Could Frizzled receptors be the target of new cancer therapeutics?

The G-protein coupled receptor Frizzled, implicated in diseases like cancer, can be targeted with small molecules which could provide the basis for anti-cancer therapeutics, according to researchers.

cartoon image of cell surface receptors binding small molecules

Researchers have published their proof-of-principle study showing that Frizzled (FZD) G-protein coupled receptors can be bound to and activated by small molecules. The team of international collaborators hopes their development will open new doors to therapies for cancer and other diseases.

Scientists from the Karolinska Instutet, Sweden, claim FZD has been a target of research for more than 20 years, due to its potential role in diseases ranging from cancer to fibrosis and cardiovascular disease. The receptor is a desirable drug target because its signalling plays a critical role in stem cell regulation and tissue homeostasis. However, antibody therapeutics and biopharmaceuticals have been unsuccessful in targeting these receptors.

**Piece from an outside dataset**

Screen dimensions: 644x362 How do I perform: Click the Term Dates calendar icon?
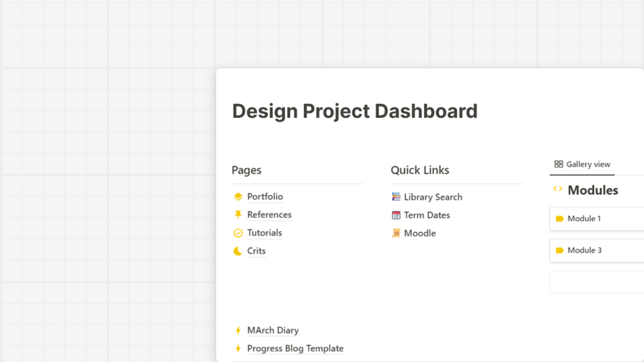tap(396, 215)
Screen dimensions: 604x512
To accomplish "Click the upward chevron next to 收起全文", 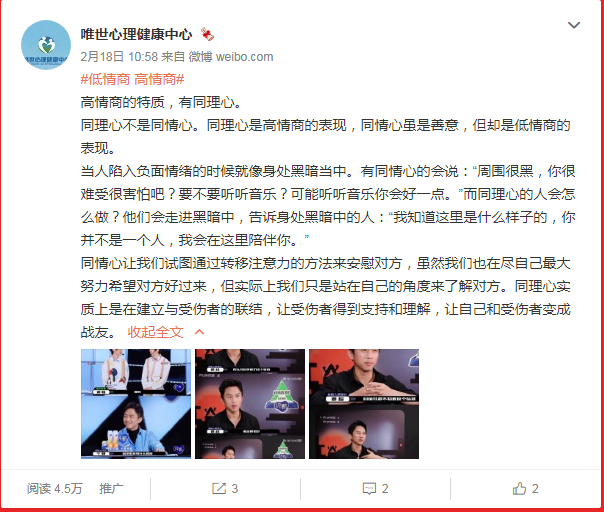I will [200, 332].
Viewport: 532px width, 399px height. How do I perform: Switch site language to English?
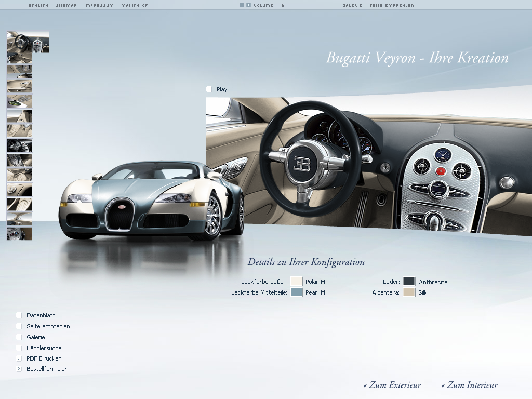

Repurposing Smoothened agonist SAG1.3, a small molecule which targets a related receptor, the team demonstrated that FZD can be targeted; they observed this therapeutic bind to and act as a partial agonist to activate FZD receptors. The researchers said this development was due to both their pharmacological understanding of the receptors and developments in computer modelling allowing drug screening in silico.

“Our study provides proof-of-principle that it is possible to target FZDs with small molecules,” says Professor Gunnar Schulte, study leader at the Schulte laboratory in the Department of Physiology and Pharmacology, Karolinska Institutet. “This is a breakthrough laying the basis for development of novel and improved compounds that target FZDs for the treatment of different types of cancer.”

The team concluded that they had provided a starting point for future structure-guided and mechanism-based drug discoveries targeting FZDs.

The study was published in Nature Communications.